## EXERCISE DESCRIPTION
Give back all the records exactly, keeping every line whole.

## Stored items
────

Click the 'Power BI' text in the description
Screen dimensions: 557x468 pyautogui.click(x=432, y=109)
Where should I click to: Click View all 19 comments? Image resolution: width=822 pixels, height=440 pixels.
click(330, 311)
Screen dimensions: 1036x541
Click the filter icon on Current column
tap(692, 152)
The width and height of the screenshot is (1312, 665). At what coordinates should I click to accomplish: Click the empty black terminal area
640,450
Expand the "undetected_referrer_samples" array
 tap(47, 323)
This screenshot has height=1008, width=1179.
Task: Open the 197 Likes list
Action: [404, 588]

────

## OUTPUT
Click the 'Power BI' text in the description
Screen dimensions: 557x468 pyautogui.click(x=432, y=109)
Where should I click to: Click View all 19 comments? Image resolution: width=822 pixels, height=440 pixels.
click(330, 311)
Screen dimensions: 1036x541
Click the filter icon on Current column
tap(692, 152)
The width and height of the screenshot is (1312, 665). At what coordinates should I click to accomplish: Click the empty black terminal area
640,450
Expand the "undetected_referrer_samples" array
 tap(47, 323)
This screenshot has height=1008, width=1179.
Task: Open the 197 Likes list
Action: [404, 588]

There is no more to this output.